### Prompt A
Answer these from the discussion of accidental syntax:
(i) Whose writing about "accidental syntax" in Perl does the opening mention?
(ii) In the comment on nested quasiquotation, what should nested quasiquotation work like?
(iii) What does the comment on Duff's device say it has, too?
### Prompt B
Render this sentence from the discussion of accidental syntax in Spanish: "I think that the semantics of nested quasiquotation in Common Lisp and Scheme is wrong."
### Prompt C
Write the next part of the discussion of accidental syntax, picking up after its last line.

### Excerpt provided
┌────────

Accidental Syntax

Mark-Jason Dominus writes about "accidental syntax" in Perl, and wonders if this happens in other languages. I couldn't think of any examples offhand, but I'm sure Common Lisp must have some...

Comment viewing options

Select your preferred way to display the comments and click "Save settings" to activate your changes.

Duff's device qualifies

Duff's device has accidental semantics, too!

Quasiquotation

The semantics of the quasiquotation operators can get pretty hairy. ISTR a classic incident when the code was right, but it took the gurus some time to realize why (It involved something like `,`, ).

Nested quasiquotation

I think that the semantics of nested quasiquotation in Common Lisp and Scheme is wrong. It should work like backslashes in strings in most languages: unescaped unquotes are processed immediately, escaped unquotes become unescaped unquotes for the next stage.

This semantics wouldn't need the current workaround for the inability of unquoting inside a nested quasiquotation. The workaround uses a regular Lisp quote, and leaves an extra unquote and quote after the first stage of the expansion, which cancel each other out under the standard interpretation of quasiquotation (modulo sharing constraints).

A concrete syntax of escaping might unambiguously use doubled unquote for example to denote escaped unquote, as a naked unquoted term is not a valid expression, so this couldn't be meaningfully interpreted as a regular unquote.

Exponential growth of backslashes

You can get a double quote in a string by quoting it: "\"" => "

If you want to quote the source string you have to backslash the quotes and the backslash: "\"\\\"\"" => "\""

Another round of quoting: "\"\\\"\\\\\\\"\\\"\"" => "\"\\\"\""

└────────

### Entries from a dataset
┌────────

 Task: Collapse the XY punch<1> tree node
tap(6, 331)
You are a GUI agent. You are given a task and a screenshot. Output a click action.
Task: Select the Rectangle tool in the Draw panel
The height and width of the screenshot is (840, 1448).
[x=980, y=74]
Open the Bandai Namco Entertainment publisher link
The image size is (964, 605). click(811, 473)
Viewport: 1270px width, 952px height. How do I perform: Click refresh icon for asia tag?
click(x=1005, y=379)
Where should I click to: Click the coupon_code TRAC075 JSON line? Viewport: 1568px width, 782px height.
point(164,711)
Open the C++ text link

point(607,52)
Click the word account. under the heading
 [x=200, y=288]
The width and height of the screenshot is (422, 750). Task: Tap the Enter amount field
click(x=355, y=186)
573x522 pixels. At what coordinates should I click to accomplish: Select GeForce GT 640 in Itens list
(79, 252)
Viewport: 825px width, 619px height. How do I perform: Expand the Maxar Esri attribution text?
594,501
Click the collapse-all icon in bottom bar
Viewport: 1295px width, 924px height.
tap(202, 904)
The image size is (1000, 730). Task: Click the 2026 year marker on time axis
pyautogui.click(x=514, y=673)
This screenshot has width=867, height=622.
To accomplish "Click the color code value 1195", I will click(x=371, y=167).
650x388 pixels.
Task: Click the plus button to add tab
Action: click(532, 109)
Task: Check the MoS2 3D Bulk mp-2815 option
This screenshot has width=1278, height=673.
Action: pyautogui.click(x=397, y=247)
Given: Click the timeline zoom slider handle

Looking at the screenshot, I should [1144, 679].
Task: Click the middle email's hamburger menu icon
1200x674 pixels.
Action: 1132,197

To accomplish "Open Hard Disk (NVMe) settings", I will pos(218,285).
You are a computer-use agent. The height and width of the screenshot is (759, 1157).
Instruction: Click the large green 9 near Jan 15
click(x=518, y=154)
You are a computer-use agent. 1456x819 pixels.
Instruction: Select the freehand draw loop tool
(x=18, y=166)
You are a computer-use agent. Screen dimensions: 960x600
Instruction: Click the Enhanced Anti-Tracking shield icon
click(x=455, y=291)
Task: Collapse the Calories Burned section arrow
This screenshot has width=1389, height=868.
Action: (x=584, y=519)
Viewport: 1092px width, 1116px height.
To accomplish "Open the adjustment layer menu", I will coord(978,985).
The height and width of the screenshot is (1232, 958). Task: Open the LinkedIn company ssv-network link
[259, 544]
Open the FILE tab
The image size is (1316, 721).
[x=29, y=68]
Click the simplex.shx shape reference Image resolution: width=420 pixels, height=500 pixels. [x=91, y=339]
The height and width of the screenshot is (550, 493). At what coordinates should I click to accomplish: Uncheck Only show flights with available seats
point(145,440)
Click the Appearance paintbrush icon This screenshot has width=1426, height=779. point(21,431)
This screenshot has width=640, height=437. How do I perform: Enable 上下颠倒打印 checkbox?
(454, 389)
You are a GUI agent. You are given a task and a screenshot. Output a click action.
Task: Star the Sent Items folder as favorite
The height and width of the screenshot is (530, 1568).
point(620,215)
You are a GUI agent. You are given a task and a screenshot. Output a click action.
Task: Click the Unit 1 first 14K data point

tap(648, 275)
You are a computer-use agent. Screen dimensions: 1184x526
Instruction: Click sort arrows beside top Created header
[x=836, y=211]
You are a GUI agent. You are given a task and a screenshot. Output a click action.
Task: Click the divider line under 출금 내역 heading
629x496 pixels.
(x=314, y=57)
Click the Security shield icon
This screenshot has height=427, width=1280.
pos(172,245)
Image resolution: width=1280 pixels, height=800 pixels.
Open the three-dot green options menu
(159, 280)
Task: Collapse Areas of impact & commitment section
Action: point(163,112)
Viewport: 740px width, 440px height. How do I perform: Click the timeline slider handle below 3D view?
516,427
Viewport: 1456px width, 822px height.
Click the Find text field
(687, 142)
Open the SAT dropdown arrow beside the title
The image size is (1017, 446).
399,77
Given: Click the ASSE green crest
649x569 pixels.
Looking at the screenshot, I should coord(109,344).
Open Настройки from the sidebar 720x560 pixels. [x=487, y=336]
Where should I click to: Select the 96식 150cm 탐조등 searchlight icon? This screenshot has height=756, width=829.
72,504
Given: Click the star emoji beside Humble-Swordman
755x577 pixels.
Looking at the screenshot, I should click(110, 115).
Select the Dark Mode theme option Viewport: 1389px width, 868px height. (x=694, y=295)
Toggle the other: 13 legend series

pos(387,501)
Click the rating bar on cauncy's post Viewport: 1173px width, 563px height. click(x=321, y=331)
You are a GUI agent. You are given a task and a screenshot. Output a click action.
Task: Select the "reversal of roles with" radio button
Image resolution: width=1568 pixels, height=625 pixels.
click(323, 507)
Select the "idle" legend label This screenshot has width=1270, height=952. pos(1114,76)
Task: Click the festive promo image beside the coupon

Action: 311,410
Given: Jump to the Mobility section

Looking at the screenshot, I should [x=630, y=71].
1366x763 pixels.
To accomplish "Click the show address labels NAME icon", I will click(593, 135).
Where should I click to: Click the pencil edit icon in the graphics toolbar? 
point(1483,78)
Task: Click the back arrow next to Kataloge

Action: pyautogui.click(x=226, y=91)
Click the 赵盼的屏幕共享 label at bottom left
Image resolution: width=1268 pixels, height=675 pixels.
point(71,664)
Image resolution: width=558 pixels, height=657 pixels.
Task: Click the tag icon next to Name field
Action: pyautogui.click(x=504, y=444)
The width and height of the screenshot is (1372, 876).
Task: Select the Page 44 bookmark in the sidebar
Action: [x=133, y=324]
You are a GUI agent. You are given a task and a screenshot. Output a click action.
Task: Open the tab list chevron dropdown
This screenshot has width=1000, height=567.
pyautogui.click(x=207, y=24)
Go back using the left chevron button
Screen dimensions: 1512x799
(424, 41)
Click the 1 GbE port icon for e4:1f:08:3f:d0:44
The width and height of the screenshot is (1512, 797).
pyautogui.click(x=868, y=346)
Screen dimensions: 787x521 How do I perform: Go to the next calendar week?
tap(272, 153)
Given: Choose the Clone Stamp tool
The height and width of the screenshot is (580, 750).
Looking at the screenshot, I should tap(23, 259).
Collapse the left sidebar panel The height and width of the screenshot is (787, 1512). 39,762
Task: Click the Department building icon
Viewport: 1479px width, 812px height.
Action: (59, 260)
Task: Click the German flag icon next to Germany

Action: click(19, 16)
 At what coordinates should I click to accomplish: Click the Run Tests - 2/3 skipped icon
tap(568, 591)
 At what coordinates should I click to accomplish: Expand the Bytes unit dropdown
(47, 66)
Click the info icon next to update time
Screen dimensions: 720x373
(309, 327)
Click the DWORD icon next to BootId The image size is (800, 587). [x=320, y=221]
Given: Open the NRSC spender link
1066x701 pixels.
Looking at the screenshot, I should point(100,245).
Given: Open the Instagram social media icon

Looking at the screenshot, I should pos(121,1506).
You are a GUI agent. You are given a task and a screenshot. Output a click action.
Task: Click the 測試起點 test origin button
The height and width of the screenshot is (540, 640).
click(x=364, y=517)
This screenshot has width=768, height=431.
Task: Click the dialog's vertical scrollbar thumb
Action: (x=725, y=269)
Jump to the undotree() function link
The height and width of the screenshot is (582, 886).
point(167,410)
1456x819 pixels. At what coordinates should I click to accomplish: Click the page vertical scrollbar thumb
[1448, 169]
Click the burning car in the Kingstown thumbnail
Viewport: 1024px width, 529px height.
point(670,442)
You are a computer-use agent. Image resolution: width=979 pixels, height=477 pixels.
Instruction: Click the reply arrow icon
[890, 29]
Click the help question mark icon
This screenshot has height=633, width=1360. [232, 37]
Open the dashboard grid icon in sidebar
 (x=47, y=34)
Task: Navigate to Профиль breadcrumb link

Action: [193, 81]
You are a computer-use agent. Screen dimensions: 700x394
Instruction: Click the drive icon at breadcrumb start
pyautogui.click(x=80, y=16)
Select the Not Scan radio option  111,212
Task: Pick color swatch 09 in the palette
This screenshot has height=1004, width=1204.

└────────

### Written reply A
(i) Mark-Jason Dominus
(ii) Backslashes in strings in most languages
(iii) Accidental semantics

### Written reply B
Creo que la semántica de la cuasicitación anidada en Common Lisp y Scheme es incorrecta.

### Written reply C
make the exponential growth frighteningly apparent.

By constrast, CL's nested quasiquotation works OK. Here is an example of a triple nesting

(defmacro define-namespace (prefix-to-name operator)
  `(defmacro ,(intern (format nil "~A-NAMES" prefix-to-name)
                      (symbol-package prefix-to-name))
    (names &body code)
    (flet ((make-macro-def(name)
             `(,name (&rest args) `(,',',operator ,',name ,@args))))
      `(macrolet ,(mapcar #'make-macro-def names) ,@code))))

The variable OPERATOR is evaluated on the first round of evaluation, then sits out two more rounds.

Nesting is shallow

I doubt that anyone needs more than 3 levels of nesting in practice. With even deeper nesting it's probably more clear to use auxiliary macros than to write everything inline, no matter which semantics of nesting is chosen.

And with 3 levels of nesting the exponential length is quite short compared to the linear length: , and ,, and ,,,, correspond to ,',', and ,', and ,.

Gabriel & Steele

There's a discussion of comma-quote-comma on p74 of The Evolution of Lisp. It is intuitive when you've got your head around it, but it took me a while. Definitely accidental syntax.

Does ^infix^ notation in C++ count?

For example from this page describing its use in the fc++ library.

Contortions++

But I mean the subject in a good way. Reading this, and reading about some of the features in the Boost C++ -- especially the lambda and format facilities -- I've lately seen some interesting C++ constructs. Impressive, actually, as it allows for a more expressiveness than I thought possible for the language.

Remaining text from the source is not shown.